Пока я возился с Хымом, пытаясь его разбудить, уснули оба мои помощника. Бодрствовало пока только двое — я и дильнееподобный робот Нев.
— Буди всех, не церемонясь! — крикнул я. — Толкай! Тормоши!
Но даже робот Нев, обрадовавшийся такому приказанию, не смог их растолкать. Все спали. Тревога охватила мое сознание. Я понял, что надо любой ценой оторваться от гравитационного поля коварной планеты. Но антигравитационная аппаратура отказала. Чья-то невидимая сила вывела ее из строя. Чувствуя, что слипаются веки, борясь с самим собой, я еле доплелся до рубки квантовой связи и связался с Ларвефом, чтобы предупредить его. Сознание выполненного долга дало мне только на одно мгновение почувствовать прочность жизни, на секунду вырвав из объятия неизвестности. Секунда, чуть замедлив свое милосердное движение, истекла. Потом все заволоклось пеленой небытия, как видите все же временного небытия. Но почему оно оказалось временным, это небытие? Почему? Пока об этом мы можем только гадать.

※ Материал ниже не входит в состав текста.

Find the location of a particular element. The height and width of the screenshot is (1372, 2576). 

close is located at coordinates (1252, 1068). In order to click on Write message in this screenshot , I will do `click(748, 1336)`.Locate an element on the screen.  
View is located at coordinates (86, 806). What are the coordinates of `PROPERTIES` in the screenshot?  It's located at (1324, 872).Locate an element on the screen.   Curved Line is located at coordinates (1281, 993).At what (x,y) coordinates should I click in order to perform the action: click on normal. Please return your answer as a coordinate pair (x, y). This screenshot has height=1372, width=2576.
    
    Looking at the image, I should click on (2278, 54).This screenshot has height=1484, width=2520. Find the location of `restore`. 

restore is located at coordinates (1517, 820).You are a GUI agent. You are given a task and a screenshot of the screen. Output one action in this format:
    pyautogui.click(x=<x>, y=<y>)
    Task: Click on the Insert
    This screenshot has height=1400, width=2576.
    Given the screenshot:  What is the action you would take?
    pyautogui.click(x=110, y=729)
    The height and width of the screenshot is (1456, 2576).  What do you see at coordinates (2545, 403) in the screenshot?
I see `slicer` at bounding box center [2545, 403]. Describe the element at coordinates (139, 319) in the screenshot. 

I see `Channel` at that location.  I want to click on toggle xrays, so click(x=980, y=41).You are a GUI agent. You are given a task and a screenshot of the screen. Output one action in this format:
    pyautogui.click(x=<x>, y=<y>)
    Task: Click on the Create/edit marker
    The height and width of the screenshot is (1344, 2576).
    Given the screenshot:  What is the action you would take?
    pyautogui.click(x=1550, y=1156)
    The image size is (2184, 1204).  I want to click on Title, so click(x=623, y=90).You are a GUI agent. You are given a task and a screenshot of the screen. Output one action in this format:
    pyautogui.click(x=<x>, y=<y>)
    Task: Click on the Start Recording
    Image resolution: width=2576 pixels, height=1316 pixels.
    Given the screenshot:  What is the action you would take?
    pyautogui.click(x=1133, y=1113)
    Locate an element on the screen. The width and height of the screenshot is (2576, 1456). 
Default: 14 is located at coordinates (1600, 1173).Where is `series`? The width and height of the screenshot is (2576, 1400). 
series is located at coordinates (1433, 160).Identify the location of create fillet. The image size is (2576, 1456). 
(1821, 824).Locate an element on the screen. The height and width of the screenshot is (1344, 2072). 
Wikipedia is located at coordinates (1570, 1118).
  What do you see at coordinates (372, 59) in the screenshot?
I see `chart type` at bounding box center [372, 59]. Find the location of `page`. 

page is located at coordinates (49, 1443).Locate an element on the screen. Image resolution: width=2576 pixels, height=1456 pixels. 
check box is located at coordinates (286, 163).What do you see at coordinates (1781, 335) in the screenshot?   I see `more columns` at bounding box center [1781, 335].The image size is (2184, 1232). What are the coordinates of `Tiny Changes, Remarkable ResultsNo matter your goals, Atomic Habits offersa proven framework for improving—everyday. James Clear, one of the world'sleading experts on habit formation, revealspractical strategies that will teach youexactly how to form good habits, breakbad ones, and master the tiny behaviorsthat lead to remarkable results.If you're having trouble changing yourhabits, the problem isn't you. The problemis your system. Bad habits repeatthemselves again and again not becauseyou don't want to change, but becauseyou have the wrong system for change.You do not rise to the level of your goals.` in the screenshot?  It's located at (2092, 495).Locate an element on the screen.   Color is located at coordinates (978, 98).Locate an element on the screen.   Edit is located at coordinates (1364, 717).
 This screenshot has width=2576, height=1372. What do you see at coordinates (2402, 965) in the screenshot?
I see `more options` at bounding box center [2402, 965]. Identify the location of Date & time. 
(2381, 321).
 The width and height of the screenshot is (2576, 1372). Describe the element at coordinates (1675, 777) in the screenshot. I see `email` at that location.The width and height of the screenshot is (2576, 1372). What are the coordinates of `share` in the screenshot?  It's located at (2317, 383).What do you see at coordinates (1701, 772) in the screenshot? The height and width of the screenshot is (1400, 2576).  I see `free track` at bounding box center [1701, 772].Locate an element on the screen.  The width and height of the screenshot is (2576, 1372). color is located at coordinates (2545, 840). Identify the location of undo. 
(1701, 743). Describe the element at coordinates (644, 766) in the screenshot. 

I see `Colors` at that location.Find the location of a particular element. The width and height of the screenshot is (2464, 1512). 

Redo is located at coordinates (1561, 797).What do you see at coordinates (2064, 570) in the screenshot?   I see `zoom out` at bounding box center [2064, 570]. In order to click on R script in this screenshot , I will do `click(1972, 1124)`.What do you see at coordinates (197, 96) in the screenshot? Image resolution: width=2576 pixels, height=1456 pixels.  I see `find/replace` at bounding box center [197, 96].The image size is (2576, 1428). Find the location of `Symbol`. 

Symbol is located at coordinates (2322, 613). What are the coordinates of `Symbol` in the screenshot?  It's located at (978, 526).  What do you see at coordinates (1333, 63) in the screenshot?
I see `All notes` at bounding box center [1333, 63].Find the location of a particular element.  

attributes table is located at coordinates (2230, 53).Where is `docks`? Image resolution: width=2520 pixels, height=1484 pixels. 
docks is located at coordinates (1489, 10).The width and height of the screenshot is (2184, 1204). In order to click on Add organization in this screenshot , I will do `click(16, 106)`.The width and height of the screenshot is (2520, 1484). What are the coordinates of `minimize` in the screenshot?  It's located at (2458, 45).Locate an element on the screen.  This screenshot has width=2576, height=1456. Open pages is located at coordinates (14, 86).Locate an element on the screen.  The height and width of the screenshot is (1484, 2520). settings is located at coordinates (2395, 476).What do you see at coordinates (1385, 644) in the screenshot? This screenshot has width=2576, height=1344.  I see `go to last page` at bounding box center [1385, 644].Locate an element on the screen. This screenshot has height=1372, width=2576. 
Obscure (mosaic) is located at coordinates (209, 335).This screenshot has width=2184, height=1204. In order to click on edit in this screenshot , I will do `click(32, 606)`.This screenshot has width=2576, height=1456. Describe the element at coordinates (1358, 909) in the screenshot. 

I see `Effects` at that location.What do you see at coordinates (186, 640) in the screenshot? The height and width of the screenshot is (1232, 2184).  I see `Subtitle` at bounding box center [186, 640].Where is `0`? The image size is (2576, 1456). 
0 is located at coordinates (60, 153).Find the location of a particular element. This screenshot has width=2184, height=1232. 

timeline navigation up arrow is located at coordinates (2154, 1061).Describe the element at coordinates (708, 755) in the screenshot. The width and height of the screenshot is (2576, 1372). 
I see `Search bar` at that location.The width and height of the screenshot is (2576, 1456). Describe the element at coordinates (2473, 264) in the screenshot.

Проснулись мы в один и тот же час. Час? Нет, этот странный, загадочный час длился два года и четыре месяца.
Об этом нам сообщили приборы, созданные для измерения времени, и точности их мы не могли не доверять. Но как мы могли так долго спать, не получая искусственного питания? Это ведь был не анабиоз? Об этом тоже некого было спросить. Повар Нев, единственный, кто бодрствовал все эти два года, не отлучаясь с корабля, сообщил нам нечто странное, чему мы не в силах были поверить.